Dave has a good point -- sometimes concentrations of stars can look cloudy in broadband optical images (images in the frequency range our eyes can see). Most of what you see in such images is, in fact, from stars, but there are other types of images for which the majority of the light comes from the interstellar medium, such as H\alpha and some infrared images.
A link to the picture or pictures you're referring to would be very helpful for answering your question in more detail.
jhe1984 said:
But I don't understand why the interstellar medium would "look" like clouds far away, but not close up? It seems like if they looked like anything it would be like a sort of illuminated asteroid belt.
What matters there is the
column density. This is measured in particles per
square centimeter and can be thought of as a rough measure of how much stuff you're looking "through" in the image. To understand how this applies to your illuminated asteroid analogy, imagine that instead of a belt, it were a large extended cloud. If the cloud were thick enough, then it might get to the point where our line of sight intersected an illuminated asteroid in almost any place on the cloud that we looked! At this point, the cloud of asteroids would start to look "fuzzy" or "cloudy".
The same idea applies to atoms. If the clouds are thick enough, they will appear fuzzy in our images.

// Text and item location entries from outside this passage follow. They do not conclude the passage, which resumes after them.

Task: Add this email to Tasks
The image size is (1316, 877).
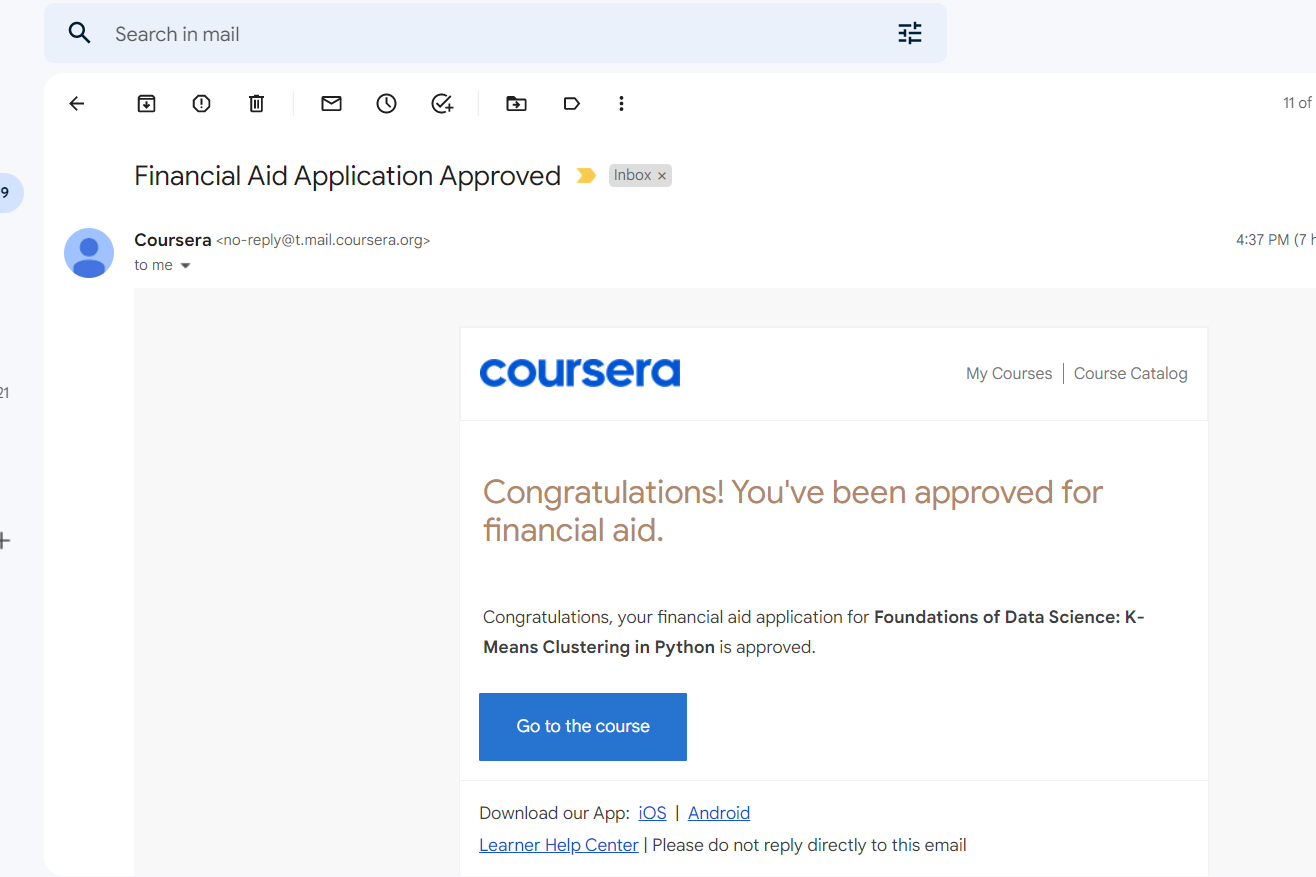Action: (442, 103)
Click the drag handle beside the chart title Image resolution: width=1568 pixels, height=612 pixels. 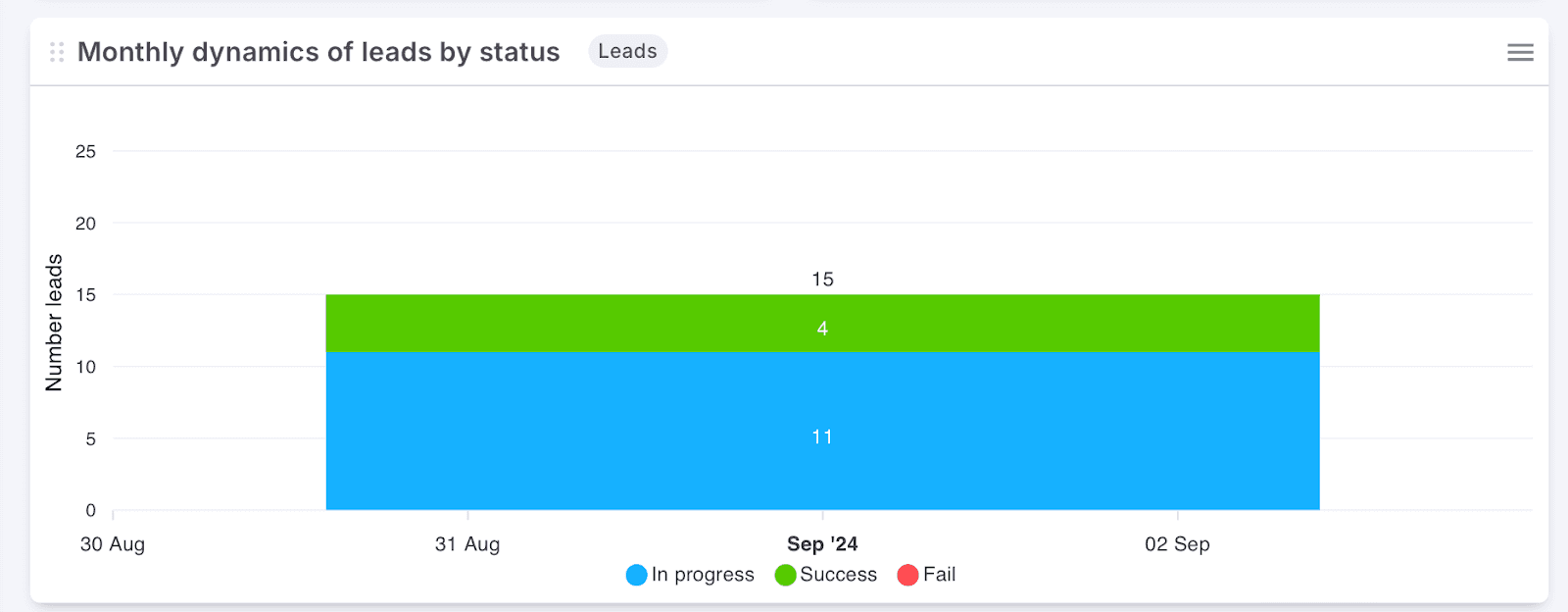pyautogui.click(x=57, y=52)
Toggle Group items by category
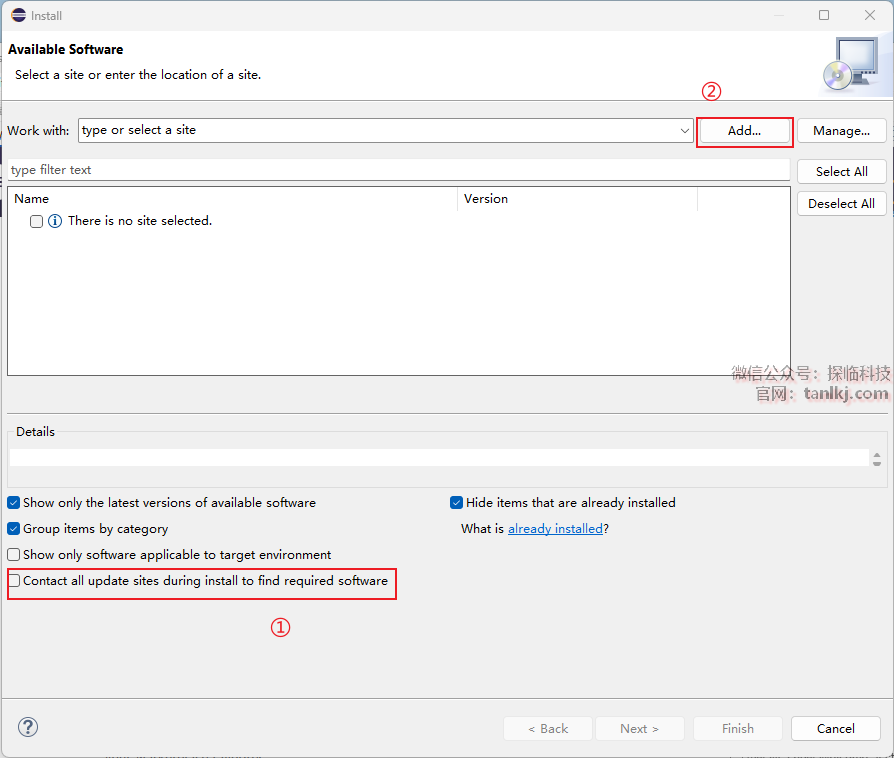Image resolution: width=894 pixels, height=758 pixels. click(x=14, y=529)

Also, was that a typo or did you really say that the low end of the range of the interstellar medium (this is the stuff we see as 'inside' a galaxy, as opposed to empty space, right?) is one PARTICLE per cubic centimeter?
That's more like the typical density. The low end is more like one particle in every ten centimeters cubed.
Whoa. And that's reflective?
It can be, but in images of these clouds, you'd be seeing mostly direct emission.
One more question, do these "space clouds" appear (on whatever spectrum) moving relative to us, like Earth clouds relative to the ground?
The clouds do move relative to us, but their side-to-side motion is difficult to measure. It's much easier to measure their velocity toward or away from us because it produces a Doppler shift of their spectral lines.